In the Woolworths case, which was first reported by the Sydney Morning Herald, the supermarket said the olives themselves were not adulterating or spoiling.

Instead, a staff member programmed the bot to talk about its “mother” in response to a customer providing her date of birth, in an effort to give it a personality, the supermarket said.

A Woolworths spokesperson said, “As a result of customer feedback, we have recently removed this particular scripting.”

Generally speaking, Professor Jenny Paterson, co-director of the University of Melbourne’s AI and Digital Ethics Centre, says things go wrong when AI assistants misunderstand a signal.

“Chatbots are only as good as their ability to decode or understand – and I hate the word understand, because they’re not alive – what this human is doing,” Patterson says.

Last year, Bunnings was criticized after its AI chatbot told a Queensland customer how to reconnect an extension cord, even though it was illegal for them to do so without an electrician’s license.

In 2022, Air Canada’s chatbot incorrectly told a passenger that they could purchase a ticket at full price and later apply for a bereavement fare refund, when no such policy existed.

When Air Canada refused to honor the chatbot’s advice, the passenger sued the airline and won, despite the airline trying to defend itself by claiming that the chatbot was a “separate legal entity”.

Paterson says companies are “obviously responsible” for their chatbots.

She says businesses try to strike a delicate balance between a responsive, adaptable AI assistant and the risk of the bot going rogue or providing incorrect advice that could cost them money.

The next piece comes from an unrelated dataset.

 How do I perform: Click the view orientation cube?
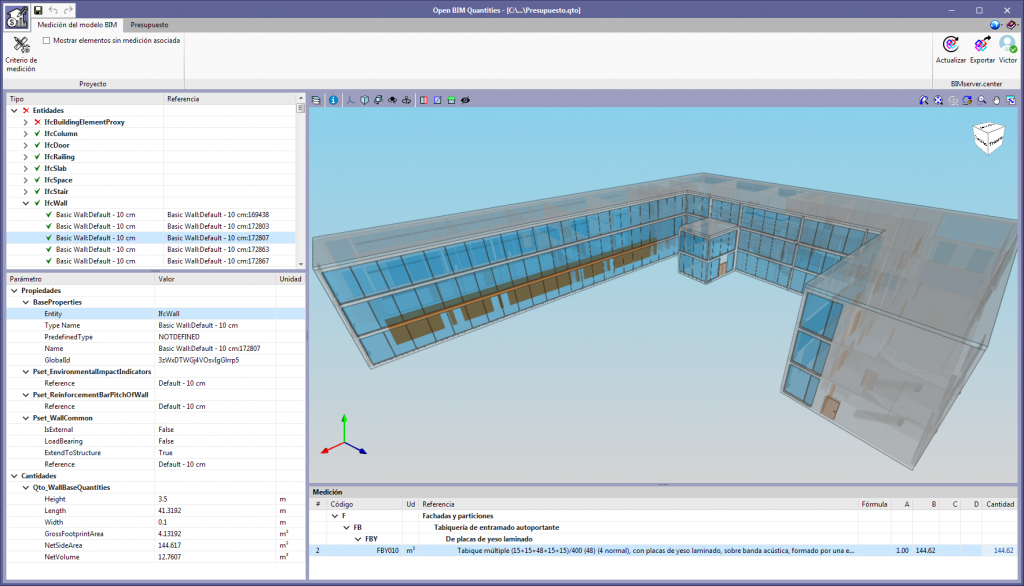[987, 138]
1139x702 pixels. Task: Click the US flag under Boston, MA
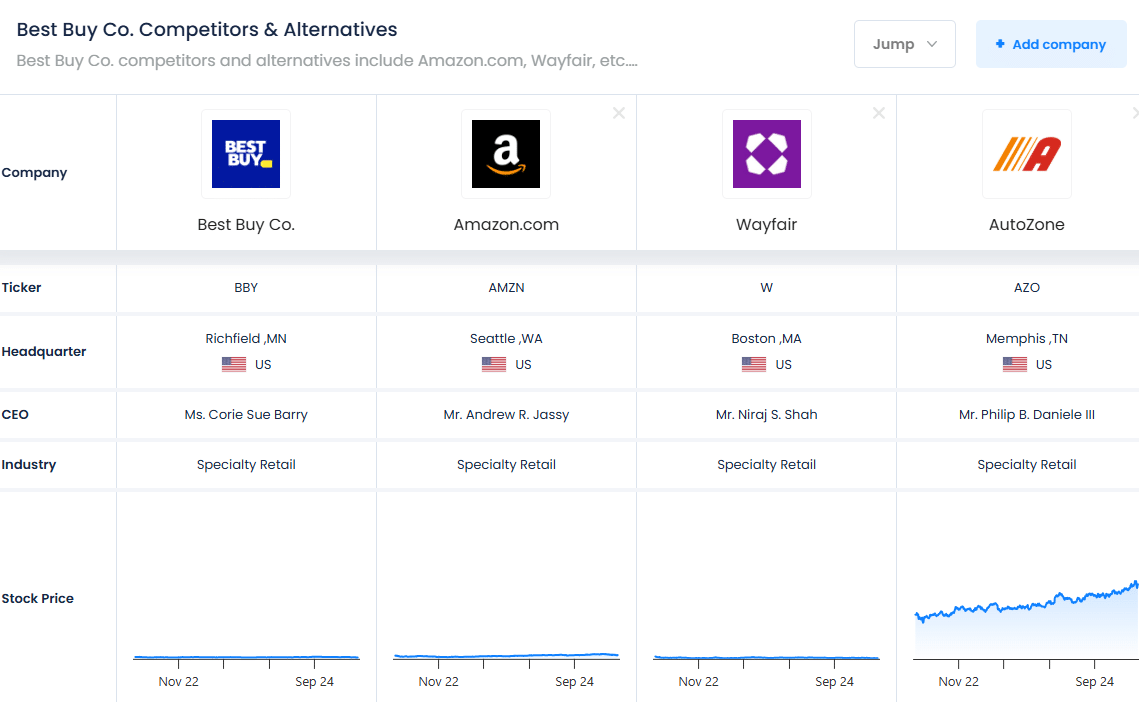[x=754, y=364]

“It’s not a problem for one person’s AI agent to buy too many eggs or too many salmon,” she says. “But what if every chatbot on the network did this? You could see a lot of money being lost before they address this,” Patterson says.

To mitigate this risk, she says businesses typically put “really tight guardrails” on their bots, meaning they’re less flexible and worse at interrogating the intent behind a customer’s prompt.

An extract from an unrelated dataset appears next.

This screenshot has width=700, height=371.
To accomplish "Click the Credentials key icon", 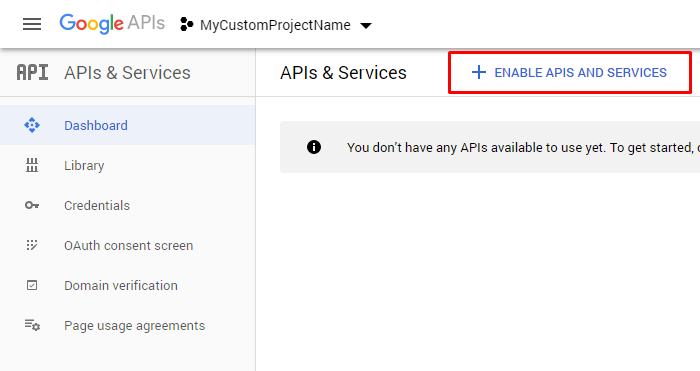I will pos(32,205).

Guardian Australia tested a series of retail bots, which produced marginal results, showing that the technology is still in its infancy.

In one example, when Uniqlo’s “virtual shopping assistant” was asked: “I’m looking for a woolen jumper”, it replied: “Sorry, we couldn’t recognize you.” After entering “Search Products” and then “woolen jumper”, it came back with a series of men’s button-down office shirts. Uniqlo has been contacted for comment.

Even Olive had no money. Asked via Woolworths’ chat function: “How much is a 500g bag of pasta?”, the lovely anthropomorphic olive replied: “I’m very sorry to hear you were missing items from your order.”